As we’ve travelled throughout the Caribbean I’ve be been surprised by how little commentary/acknowledgement/information there is about the slave trade, given it provided the labour that sustained most of these islands in their early days of development. Here and there have been a few museums, with disturbing images and/or artefacts that tell a small part of the story. The museum at Bonaire has a small section which refers to the more than 12 million slaves who were forcibly brought to the Caribbean, in over 35,000 voyages, to provide labour for the various types of plantations (sugar, cotton, coffee, cocoa and tobacco). The images of slave ships layouts are nothing short of horrendous. It’s said that these were what galvanised the movement to abolish slavery. Although slavery may not exist today, there sure is a heck of a lot of inequality around these parts. Not surprising then that crime is a very real problem.

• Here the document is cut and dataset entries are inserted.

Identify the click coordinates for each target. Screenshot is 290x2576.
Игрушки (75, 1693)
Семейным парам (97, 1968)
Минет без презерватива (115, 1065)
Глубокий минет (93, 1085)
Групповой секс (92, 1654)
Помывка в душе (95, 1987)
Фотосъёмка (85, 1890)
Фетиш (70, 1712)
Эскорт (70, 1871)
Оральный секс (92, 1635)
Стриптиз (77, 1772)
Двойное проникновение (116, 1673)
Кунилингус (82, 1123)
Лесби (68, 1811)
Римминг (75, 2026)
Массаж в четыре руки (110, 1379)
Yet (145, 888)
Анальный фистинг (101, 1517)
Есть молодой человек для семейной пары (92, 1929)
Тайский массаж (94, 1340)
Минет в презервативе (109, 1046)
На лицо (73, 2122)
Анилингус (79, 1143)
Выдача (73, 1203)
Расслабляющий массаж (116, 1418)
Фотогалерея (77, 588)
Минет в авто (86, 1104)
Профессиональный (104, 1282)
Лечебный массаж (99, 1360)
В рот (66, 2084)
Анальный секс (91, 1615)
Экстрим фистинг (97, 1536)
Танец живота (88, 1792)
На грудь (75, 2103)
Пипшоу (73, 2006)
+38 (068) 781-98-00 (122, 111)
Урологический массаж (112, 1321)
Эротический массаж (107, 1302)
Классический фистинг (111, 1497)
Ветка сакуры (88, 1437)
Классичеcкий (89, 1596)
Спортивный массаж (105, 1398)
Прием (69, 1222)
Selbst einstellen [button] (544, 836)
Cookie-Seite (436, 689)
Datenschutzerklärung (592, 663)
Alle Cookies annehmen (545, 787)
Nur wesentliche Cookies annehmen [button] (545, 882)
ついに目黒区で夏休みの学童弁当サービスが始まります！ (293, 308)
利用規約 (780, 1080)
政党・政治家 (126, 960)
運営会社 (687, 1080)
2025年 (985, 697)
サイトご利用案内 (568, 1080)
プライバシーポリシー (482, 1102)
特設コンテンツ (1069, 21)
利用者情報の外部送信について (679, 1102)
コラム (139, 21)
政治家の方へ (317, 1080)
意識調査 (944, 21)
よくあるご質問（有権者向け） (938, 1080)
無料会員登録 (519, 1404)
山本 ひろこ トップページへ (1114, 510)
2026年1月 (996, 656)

We reached our final destination a couple of weeks ago after sailing through the openable bridge at Willemstad, Curaçao. This is a town with a definite European feel with quirky street art and colourful, brightly painted buildings. It also feels a lot more like South America too, which is not surprising given that Venezuela is only 35 nautical miles away. There’s a lively waterfront fruit, veg and fish market, where the Venezuelans who’ve sailed across sell their fresh produce.
We managed to get in a dive here also and noticed the artificial coral reef balls. Again, reef renourishment is been actively undertaken here. Afterwards we were somewhat entertained by the local “wild” pigs turning up on the beach. Clearly not very wild!
In Curaçao there are a number of massive gated communities. I guess they’re full of people who are scared of what’s on the outside. Hmmm. I wonder if that’s really going to help solve any problems long term. Doesn’t that just create an even greater sense of disenfranchisement to the people on the outside? Isn’t poverty yet another form of inequality? The Caribbean is a part of the world which invokes most people’s idea of absolute paradise. Soft winds, blue skies, gentle waves on long white sandy beaches fringed with swaying palm trees. Beach shacks selling rum punches and friendly, happy people. Sure, when you travel through here, you see some of that. But there is another side to what’s going in many of these “idyllic” places. It is also the reality of the women washing their laundry in the river, who gave us a friendly wave when we were walking across Union Island. Just up the road from there we chatted to some locals who were limin’ (hanging out) at the local. Really friendly people, happy to chat, interested in where we were from and where we were going. Then there are the store fronts that look more like metal cages. Clearly there are areas you simply wouldn’t venture out to at night. We found the Caribbean to be a really mixed bag. And you just can’t ignore the stark disparity you see here on a daily basis. Hurricanes continue to keep them behind the eight ball also. In some places we’ve encountered plenty of enterprising locals who’ve worked out how to capitalise on the steady stream of passing yachties, offering bread, ice, island tours or laundry services. But of all the thousands of yachts cruising around these waters, we didn’t see too many black people sailing around in their vessels (maybe one).
We’ve now hauled Loki out of the water – at midnight because we needed all of the high spring tide. The cleaning and packing up has been done and it’s almost time to start heading home. We’re looking forward to catching up with friends and family upon our return, but suspect the weather might take a bit of getting used to!